### WHAT YOU NEED TO DO
(a) Duplicate the portion of the ECIR 2018 conference summary below, starting at "A recurring topic" and ending at "control over them.".
(b) According to the ECIR 2018 conference summary below, which version of Apache Lucene made Okapi BM25 its default similarity, and in what year?

### PASSAGE PROVIDED
----
Event, News

ECIR 2018 Experience

This blog is a quick summary of my (subjective) experience at ECIR 2018: the 40th European Conference on Information Retrieval, hosted in Grenoble (France) from 26/03/2018 to 29/03/2018.

Deep Learning and Explicability

Eight long papers accepted were about Deep Learning.
The topics “Neural Network” and “Word Embedding” were the most common in the accepted full papers (and rejected) at the conference. It is clear that deep learning technologies are strongly advancing as a de facto standard in Artificial Intelligence and this can be noticed also in Information Retrieval where these technologies can be used to better model the user behaviour and extract topics and semantics from documents.
But if with deep learning and the advanced capabilities of complex models you gain performance, on the other hand you lose the ability to explain and debug why such output corresponds to a given input.
A recurring topic in the Deep Learning track (and the Industry Day actually) was to find a balance in the performance gain of new techniques and the control over them.
It is an interesting topic and I believe it is just the other face of the coin, it is good though that Academia is noting the importance of such aspect: in the industry a technology requires control and maintenance much more than in the academic environment and most of the times the “debuggability” can affect the decision between a technology and another.

From Academic Papers to Production

The 2018 European Conference on Information Retrieval ended on 29/03 with a brilliant Industry Day focused on the perilous path from Research to Production.
This is the topic that most permeated the conference across different keynotes, sessions and informal discussions.
In Information Retrieval, it is still difficult to converge successful research into successful live systems: most of the time it is not clear which party should be interested in this process.
Okapi BM25 was first published and implemented in the 1980s and 1990s; it became the default similarity in Apache Lucene 6.0 in 2016.
Academia is focused on finding new interesting problems to solve with inventive techniques and Industry is focused on finding the quickest solution that works (usually).
This brings a gap: new solutions are not easily reproducible from academic papers and they are far from being practically ready to use outside the experimental controlled environment.
Brilliant researchers crave new interesting problems they can reason on and solve: their focus is to build a rough implementation and validate it with few metrics ( ideally with an accepted related publication ).
After that, their job is done, the problem is solved, the challenge is not interesting anymore and they can pass to the next problem.
Researchers get bored easily but they risk never seeing their research fulfilled, applied and used in real life.
Often Academia creates its problems to solve them and gets a publication: Publish or Perish -> no publications bring less funds.
This may or may be not a personal problem, depending on the individual.
The industry is usually seen by academics as a boring place where you just apply consolidated techniques to just get the best result with a minimum effort.
Sometimes industry is just where you end up when you want to make some money and see your effort to bring benefits to some population.
----
### DATA ROWS
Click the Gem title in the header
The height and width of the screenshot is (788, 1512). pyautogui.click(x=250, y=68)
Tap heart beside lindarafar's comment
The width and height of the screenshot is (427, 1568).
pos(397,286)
----
### RESPONSES FOR EACH TASK
(a)
A recurring topic in the Deep Learning track (and the Industry Day actually) was to find a balance in the performance gain of new techniques and the control over them.

(b) Apache Lucene 6.0, in 2016.